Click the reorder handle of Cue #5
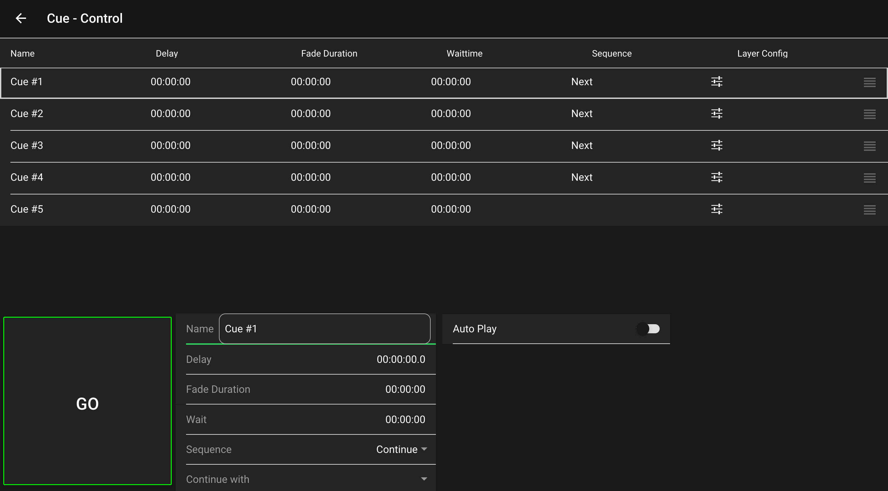The width and height of the screenshot is (888, 491). 869,210
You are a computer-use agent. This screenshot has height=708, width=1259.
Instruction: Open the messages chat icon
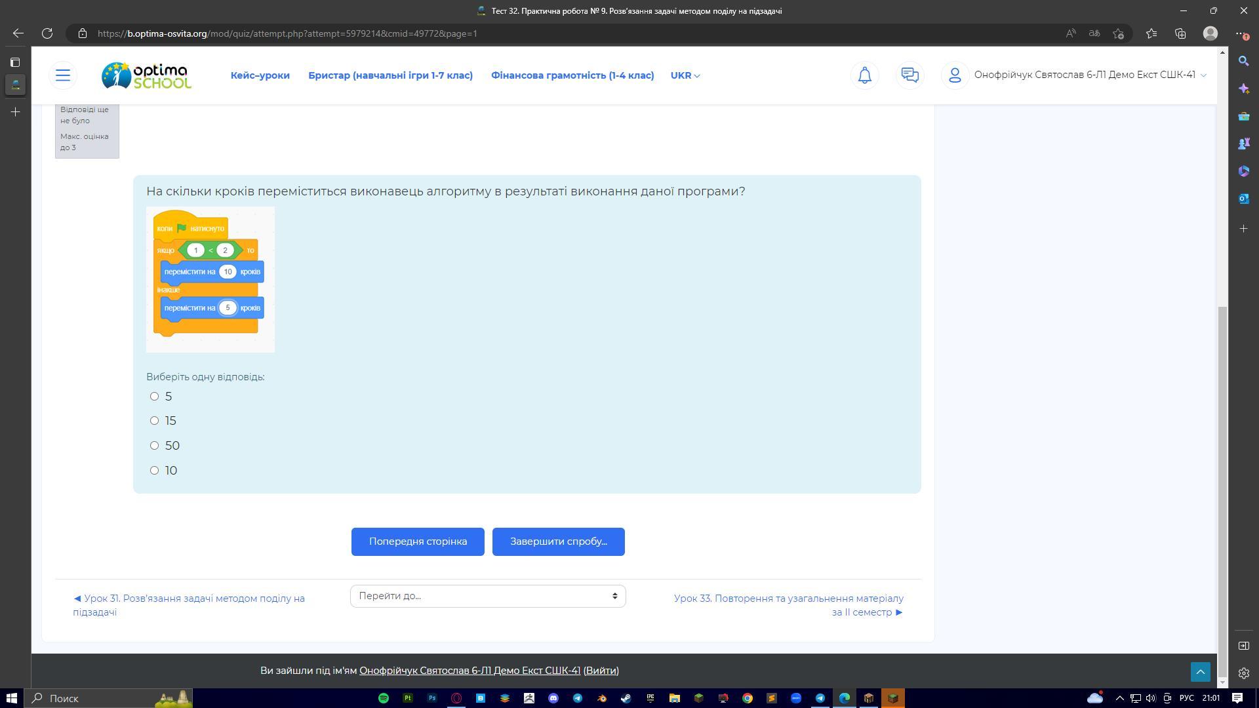(x=909, y=75)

===

* _Assignment_
Would you write out an exact copy of the entries above, with no images?

* _Solution to this problem_
Click the reorder handle of Cue #5
The width and height of the screenshot is (888, 491). 869,210
You are a computer-use agent. This screenshot has height=708, width=1259.
Instruction: Open the messages chat icon
(x=909, y=75)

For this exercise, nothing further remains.